Personal information
- Nationality: Italian
- Born: 17 September 1993 (age 32) Maserada sul Piave^{[citation needed]}

Sport
- Sport: Swimming
- Strokes: Open water swimming

Medal record
Women's swimming
Representing Italy
World Championships
| Gold medal – first place | 2023 Fukuoka | Team event |
| Silver medal – second place | 2025 Singapore | Team open water |
European Championships
| Gold medal – first place | 2024 Belgrade | 25 km open water |
| Silver medal – second place | 2022 Rome | 25 km open water |
| Silver medal – second place | 2024 Belgrade | 10 km open water |
| Silver medal – second place | 2026 Paris | Team open water |
| Bronze medal – third place | 2020 Budapest | 25 km open water |
| Bronze medal – third place | 2026 Paris | 5 km open water |

= Barbara Pozzobon =

Italian swimmer (born 1993)

Barbara Pozzobon (born 17 September 1993) is an Italian swimmer competing in open water competitions.

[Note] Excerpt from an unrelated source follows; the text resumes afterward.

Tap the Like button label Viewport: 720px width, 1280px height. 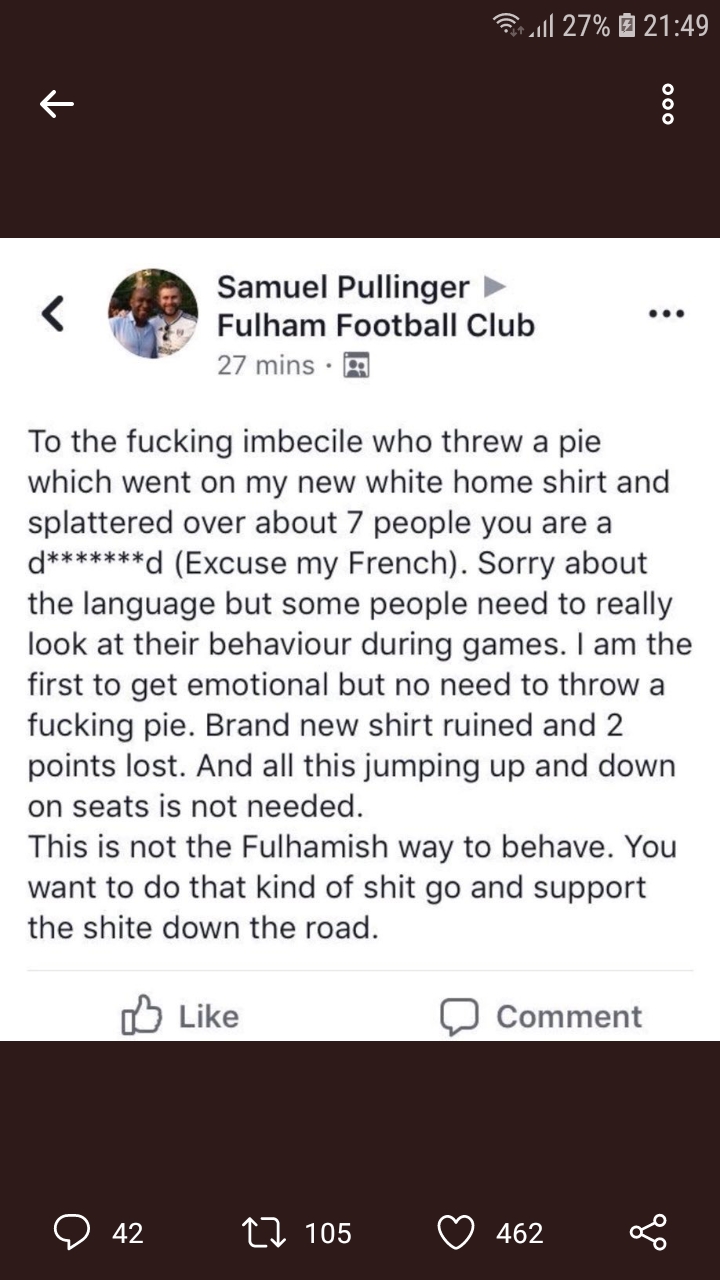pos(209,1016)
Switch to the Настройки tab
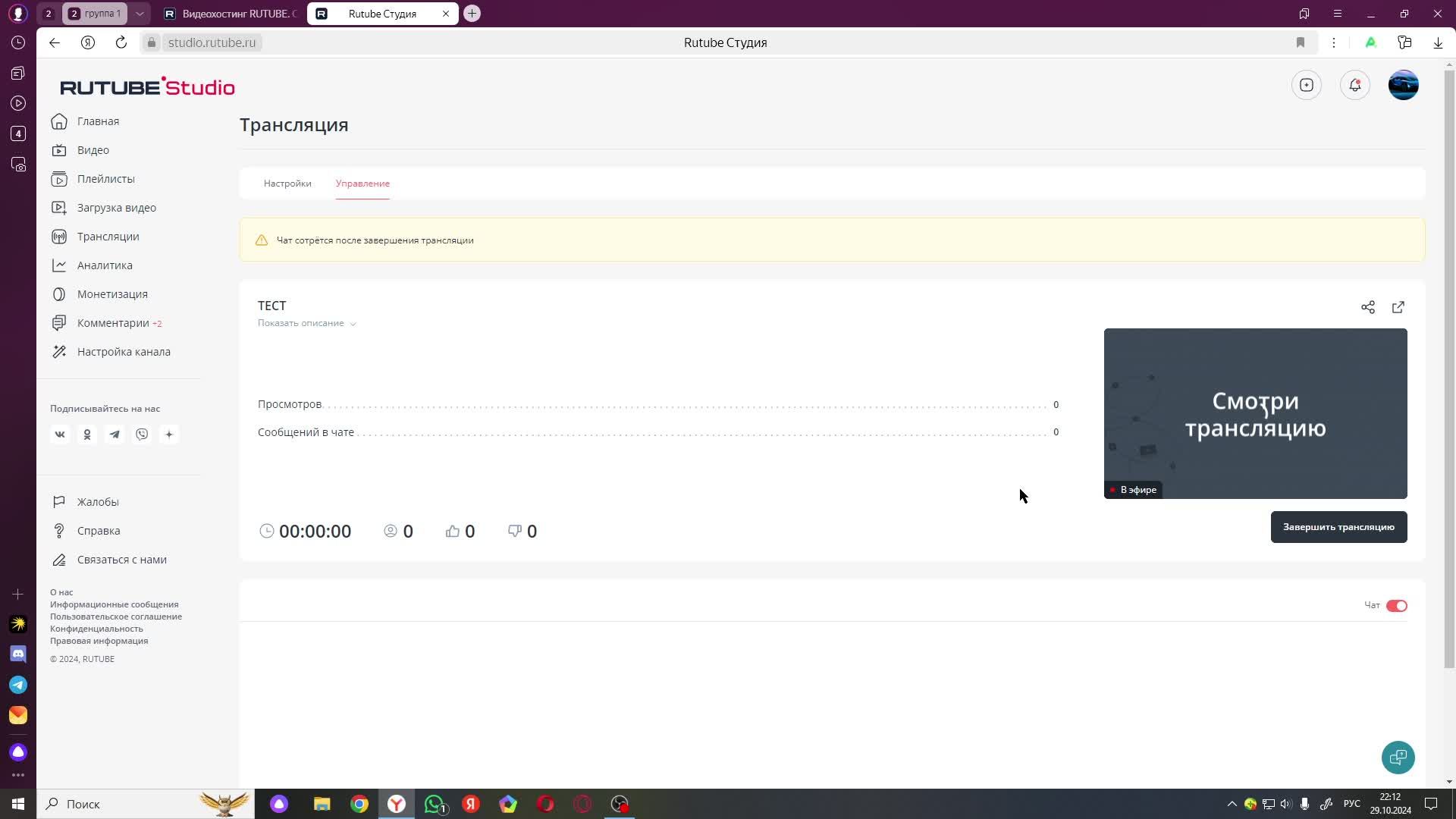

She won the gold medal in the women's 25 km event at the 2024 European Aquatics Championships held in Belgrade, Serbia.

Pozzobon represented Italy at the 2019 World Aquatics Championships in Gwangju, South Korea. She competed in the women's 25 km event and she finished in 13th place.

==Career==
In 2016, Pozzobon competed in the women's 25 km event at the European Open Water Championships held in Hoorn, Netherlands. The following year, she competed in the women's 10 kilometre marathon event at the 2017 Summer Universiade held in Taipei, Taiwan. Pozzobon competed in the women's 25 km event at the 2019 World Aquatics Championships held in Gwangju, South Korea.

In 2021, Pozzobon won the bronze medal in the women's 25 km event at the 2020 European Aquatics Championships held in Budapest, Hungary. She also finished in 9th place in the women's 5 km event. She represented Italy at the 2022 World Aquatics Championships held in Budapest, Hungary. She finished in 4th place in the women's 25 km event. In 2023, Pozzobon won the gold medal in the team event at the World Aquatics Championships held in Fukuoka, Japan. She also finished in 5th place in the women's 5 km event.

Pozzobon competed in the women's 5 km event at the 2024 World Aquatics Championships held in Doha, Qatar. A few months later, she won two medals at the 2024 European Aquatics Championships: she won the gold medal in the women's 25 km event and the silver medal in the women's 10 km event.